FRANKFURT (Reuters) - Activist investor Elliott wants Thyssenkrupp (TKAG.DE) to give its business divisions more autonomy to pursue promising ventures, an Elliott executive told German daily Die Welt, following a leadership crisis at the German engineering group.
FILE PHOTO: Thyssenkrupp's logo is seen close to the elevator test tower in Rottweil, Germany, September 25, 2017. REUTERS/Michaela Rehle/File Photo
Interim executives are taking the helm at Thyssen after CEO Heinrich Hiesinger and Chairman Ulrich Lehner resigned in July. Both had been at odds with investors demanding an overhaul of the industrial conglomerate.
“To become more successful, what Thyssenkrupp needs (is) more freedom to act by the corporate divisions, a more entrepreneurial approach, leaner headquarters and a more agile, flexible structure to seize opportunities,” Elliott executive Franck Tuil told newspaper Die Welt.

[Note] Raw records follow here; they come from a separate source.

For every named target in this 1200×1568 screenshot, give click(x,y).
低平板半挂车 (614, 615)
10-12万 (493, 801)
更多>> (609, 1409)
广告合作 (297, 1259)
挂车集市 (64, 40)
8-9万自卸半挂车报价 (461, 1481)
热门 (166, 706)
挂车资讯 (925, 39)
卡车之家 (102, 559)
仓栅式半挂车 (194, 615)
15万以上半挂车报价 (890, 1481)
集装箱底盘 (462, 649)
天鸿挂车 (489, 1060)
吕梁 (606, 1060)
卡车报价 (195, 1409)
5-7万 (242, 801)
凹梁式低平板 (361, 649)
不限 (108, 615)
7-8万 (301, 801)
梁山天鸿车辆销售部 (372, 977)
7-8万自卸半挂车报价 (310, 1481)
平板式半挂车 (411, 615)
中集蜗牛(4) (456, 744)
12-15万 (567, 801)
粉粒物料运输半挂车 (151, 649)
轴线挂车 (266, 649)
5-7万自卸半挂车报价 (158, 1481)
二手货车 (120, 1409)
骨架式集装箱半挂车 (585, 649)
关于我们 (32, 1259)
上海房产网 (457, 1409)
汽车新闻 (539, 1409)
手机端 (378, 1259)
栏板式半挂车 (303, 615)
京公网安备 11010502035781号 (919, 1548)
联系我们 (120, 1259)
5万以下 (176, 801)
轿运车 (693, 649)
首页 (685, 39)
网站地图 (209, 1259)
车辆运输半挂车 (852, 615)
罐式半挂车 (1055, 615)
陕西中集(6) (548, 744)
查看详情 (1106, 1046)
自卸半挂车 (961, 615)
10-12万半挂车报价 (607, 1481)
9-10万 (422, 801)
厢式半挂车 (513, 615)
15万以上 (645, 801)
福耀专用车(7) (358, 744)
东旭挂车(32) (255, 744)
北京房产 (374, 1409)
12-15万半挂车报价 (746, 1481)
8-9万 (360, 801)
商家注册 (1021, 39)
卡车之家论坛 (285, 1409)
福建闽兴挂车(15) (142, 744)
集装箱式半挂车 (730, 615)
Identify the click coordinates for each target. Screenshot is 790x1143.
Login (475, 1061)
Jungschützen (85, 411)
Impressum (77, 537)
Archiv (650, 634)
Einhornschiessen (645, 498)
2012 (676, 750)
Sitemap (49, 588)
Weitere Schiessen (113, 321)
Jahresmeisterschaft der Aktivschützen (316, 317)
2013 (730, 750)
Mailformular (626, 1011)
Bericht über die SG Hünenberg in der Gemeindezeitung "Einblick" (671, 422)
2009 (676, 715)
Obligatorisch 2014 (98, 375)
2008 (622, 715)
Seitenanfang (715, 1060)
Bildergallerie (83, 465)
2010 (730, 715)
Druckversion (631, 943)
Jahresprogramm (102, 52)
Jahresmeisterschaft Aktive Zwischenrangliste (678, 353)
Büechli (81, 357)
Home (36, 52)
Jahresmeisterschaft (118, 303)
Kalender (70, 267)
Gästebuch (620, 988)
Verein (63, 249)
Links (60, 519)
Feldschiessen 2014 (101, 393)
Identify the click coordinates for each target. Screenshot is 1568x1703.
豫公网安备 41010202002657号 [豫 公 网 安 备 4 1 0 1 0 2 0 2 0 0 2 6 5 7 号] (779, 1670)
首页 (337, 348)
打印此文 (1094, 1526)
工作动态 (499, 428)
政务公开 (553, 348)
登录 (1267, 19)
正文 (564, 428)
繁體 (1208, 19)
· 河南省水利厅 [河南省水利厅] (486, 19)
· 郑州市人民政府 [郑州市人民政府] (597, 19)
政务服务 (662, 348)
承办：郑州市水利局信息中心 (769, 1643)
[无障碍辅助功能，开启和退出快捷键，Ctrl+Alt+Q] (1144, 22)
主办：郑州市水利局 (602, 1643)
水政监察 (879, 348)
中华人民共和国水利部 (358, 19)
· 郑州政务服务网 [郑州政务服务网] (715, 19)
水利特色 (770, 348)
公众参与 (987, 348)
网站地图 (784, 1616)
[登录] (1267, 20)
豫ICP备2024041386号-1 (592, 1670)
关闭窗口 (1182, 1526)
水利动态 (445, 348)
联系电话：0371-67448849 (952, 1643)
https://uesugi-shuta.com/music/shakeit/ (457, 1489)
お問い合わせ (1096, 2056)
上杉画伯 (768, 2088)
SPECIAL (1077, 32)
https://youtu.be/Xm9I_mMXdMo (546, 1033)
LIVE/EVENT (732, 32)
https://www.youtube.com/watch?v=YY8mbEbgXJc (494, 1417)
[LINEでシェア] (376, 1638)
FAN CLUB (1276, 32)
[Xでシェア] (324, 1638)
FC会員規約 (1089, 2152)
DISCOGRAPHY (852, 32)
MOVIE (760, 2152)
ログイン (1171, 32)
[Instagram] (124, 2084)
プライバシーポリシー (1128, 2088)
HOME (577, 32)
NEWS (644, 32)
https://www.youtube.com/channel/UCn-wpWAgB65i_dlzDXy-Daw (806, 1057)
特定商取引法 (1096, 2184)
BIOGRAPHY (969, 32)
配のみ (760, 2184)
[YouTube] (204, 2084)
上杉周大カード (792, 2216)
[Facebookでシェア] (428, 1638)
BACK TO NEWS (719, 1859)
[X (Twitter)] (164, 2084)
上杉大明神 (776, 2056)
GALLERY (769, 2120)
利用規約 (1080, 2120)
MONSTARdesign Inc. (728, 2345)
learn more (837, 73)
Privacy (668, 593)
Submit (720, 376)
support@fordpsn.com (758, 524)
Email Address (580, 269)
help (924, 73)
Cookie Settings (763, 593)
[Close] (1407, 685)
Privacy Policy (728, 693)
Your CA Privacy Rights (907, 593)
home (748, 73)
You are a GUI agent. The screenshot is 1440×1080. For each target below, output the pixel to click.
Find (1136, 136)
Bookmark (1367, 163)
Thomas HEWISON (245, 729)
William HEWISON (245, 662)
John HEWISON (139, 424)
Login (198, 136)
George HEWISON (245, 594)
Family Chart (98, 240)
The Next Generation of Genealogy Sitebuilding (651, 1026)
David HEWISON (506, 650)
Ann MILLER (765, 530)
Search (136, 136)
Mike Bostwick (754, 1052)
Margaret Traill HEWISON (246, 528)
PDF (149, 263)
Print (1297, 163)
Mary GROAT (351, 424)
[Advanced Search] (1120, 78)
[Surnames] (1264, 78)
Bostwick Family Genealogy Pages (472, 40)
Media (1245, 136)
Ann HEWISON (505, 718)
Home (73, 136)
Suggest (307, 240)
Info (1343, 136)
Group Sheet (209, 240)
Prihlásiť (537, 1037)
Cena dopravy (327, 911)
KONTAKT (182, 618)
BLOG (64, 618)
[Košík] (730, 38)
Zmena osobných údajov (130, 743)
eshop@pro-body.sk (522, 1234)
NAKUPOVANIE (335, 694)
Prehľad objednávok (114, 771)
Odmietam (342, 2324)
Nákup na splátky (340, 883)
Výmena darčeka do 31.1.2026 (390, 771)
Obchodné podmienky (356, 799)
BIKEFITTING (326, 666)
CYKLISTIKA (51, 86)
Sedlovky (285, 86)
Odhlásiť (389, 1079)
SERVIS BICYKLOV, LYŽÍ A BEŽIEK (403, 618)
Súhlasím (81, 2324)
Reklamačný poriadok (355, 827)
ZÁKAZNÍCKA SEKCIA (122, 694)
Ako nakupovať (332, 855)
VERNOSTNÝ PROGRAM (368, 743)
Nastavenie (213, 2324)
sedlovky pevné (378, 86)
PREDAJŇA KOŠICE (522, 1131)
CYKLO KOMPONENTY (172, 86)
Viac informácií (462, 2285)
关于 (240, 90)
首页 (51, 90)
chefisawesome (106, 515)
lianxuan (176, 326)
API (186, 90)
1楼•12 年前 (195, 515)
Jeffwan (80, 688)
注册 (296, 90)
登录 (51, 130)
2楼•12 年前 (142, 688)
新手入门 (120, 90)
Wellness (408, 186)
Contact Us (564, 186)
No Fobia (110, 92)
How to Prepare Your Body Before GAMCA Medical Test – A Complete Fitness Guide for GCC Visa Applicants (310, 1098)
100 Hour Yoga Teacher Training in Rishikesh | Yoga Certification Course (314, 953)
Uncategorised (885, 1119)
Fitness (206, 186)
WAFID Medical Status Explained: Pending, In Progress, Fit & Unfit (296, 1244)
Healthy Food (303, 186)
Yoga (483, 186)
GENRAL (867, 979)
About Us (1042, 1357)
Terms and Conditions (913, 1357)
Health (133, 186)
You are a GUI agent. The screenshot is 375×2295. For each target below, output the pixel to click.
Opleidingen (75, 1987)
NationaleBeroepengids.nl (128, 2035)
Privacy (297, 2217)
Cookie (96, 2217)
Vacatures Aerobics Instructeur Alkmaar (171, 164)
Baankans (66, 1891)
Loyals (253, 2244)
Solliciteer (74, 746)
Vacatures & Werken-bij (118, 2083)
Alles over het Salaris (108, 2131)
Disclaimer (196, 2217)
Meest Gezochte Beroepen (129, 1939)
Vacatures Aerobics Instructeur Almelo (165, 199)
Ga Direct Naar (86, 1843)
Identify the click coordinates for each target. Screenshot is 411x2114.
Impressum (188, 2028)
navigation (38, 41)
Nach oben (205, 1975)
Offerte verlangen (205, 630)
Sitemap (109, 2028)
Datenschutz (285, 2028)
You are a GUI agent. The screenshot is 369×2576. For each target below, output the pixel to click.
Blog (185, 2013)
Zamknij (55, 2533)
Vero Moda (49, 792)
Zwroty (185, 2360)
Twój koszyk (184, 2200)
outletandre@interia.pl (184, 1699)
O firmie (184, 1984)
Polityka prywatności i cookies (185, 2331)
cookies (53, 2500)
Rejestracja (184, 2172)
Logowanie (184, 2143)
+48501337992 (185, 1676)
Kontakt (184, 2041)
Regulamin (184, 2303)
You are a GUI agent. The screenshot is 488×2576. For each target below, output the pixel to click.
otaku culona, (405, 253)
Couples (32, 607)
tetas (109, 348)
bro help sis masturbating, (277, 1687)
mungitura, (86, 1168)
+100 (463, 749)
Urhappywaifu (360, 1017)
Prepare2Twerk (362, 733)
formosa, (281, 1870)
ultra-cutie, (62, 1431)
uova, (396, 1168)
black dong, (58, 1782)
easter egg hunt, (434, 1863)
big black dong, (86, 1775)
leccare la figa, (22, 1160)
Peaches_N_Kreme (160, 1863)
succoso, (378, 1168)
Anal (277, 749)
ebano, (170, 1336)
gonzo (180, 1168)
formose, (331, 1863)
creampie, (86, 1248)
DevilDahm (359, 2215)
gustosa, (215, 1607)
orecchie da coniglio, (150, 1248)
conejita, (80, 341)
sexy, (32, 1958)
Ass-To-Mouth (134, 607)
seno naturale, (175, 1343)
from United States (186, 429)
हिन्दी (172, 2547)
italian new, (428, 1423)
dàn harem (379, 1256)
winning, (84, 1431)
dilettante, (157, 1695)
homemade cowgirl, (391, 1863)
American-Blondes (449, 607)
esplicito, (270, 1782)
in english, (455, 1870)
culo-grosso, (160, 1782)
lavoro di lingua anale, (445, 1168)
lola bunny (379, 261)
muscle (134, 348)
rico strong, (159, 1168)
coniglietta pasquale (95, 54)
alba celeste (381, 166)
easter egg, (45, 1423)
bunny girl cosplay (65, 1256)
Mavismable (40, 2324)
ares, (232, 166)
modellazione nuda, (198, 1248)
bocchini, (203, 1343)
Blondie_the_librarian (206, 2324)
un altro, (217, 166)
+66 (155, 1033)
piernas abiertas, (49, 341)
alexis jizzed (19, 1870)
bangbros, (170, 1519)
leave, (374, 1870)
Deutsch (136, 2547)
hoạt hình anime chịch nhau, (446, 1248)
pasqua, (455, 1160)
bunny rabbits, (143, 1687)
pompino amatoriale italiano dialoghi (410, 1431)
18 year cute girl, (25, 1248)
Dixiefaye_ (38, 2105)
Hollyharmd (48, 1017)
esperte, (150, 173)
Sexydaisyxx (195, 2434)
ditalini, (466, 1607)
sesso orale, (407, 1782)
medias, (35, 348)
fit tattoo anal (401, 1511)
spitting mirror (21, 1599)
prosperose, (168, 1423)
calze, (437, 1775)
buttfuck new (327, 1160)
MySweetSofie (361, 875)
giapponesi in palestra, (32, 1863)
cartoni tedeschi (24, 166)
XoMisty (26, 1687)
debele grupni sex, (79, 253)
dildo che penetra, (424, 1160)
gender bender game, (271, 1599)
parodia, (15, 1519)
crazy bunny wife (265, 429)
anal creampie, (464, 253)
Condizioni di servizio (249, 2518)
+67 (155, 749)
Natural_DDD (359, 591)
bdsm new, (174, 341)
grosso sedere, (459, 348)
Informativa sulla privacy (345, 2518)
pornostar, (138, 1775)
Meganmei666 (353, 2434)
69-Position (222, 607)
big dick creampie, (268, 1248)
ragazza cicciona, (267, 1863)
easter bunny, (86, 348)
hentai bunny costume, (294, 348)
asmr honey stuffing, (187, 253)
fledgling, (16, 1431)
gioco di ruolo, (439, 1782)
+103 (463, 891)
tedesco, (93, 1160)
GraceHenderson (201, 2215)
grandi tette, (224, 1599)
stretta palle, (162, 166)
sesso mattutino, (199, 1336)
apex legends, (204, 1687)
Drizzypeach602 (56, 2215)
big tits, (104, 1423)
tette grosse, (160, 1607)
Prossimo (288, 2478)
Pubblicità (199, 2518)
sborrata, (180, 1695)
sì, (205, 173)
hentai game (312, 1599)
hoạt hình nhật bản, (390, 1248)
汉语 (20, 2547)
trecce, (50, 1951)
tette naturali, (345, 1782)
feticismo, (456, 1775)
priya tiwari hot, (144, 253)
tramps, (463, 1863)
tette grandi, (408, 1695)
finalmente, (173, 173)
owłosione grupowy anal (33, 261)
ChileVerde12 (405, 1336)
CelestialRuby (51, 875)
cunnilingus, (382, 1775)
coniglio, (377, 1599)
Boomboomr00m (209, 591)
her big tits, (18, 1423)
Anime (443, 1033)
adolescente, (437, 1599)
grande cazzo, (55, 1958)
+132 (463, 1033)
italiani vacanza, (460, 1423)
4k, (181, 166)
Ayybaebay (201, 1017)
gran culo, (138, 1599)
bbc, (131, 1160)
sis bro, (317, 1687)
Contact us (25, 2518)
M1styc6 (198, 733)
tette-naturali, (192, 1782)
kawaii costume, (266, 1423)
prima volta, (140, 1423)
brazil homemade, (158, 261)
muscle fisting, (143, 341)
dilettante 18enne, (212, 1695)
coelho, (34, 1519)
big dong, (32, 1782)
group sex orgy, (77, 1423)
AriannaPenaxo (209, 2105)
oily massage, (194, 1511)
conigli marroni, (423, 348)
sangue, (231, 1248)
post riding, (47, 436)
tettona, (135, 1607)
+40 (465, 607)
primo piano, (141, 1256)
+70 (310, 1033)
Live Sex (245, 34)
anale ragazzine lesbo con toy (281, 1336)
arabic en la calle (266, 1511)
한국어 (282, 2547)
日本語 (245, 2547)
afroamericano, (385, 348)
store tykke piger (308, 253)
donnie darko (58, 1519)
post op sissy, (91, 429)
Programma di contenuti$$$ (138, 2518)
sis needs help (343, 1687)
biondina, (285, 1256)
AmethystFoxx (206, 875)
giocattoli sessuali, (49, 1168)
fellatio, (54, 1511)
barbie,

He cited joint ventures, a more streamlined portfolio or acquisitions as possible opportunities.
In the interview, Tuil reiterated previous statements by Elliott that the activist investor was not seeking a wholesale break-up of Thyssen, though smaller divestments could be on the cards, he said. Elliott owns a stake of below 3 percent in the German conglomerate, according to its latest filings.
Thyssen, which is combining its steel business with rival Tata Steel (TISC.NS), earlier cut its full-year profit forecast on cost overruns at plant engineering and ship building projects.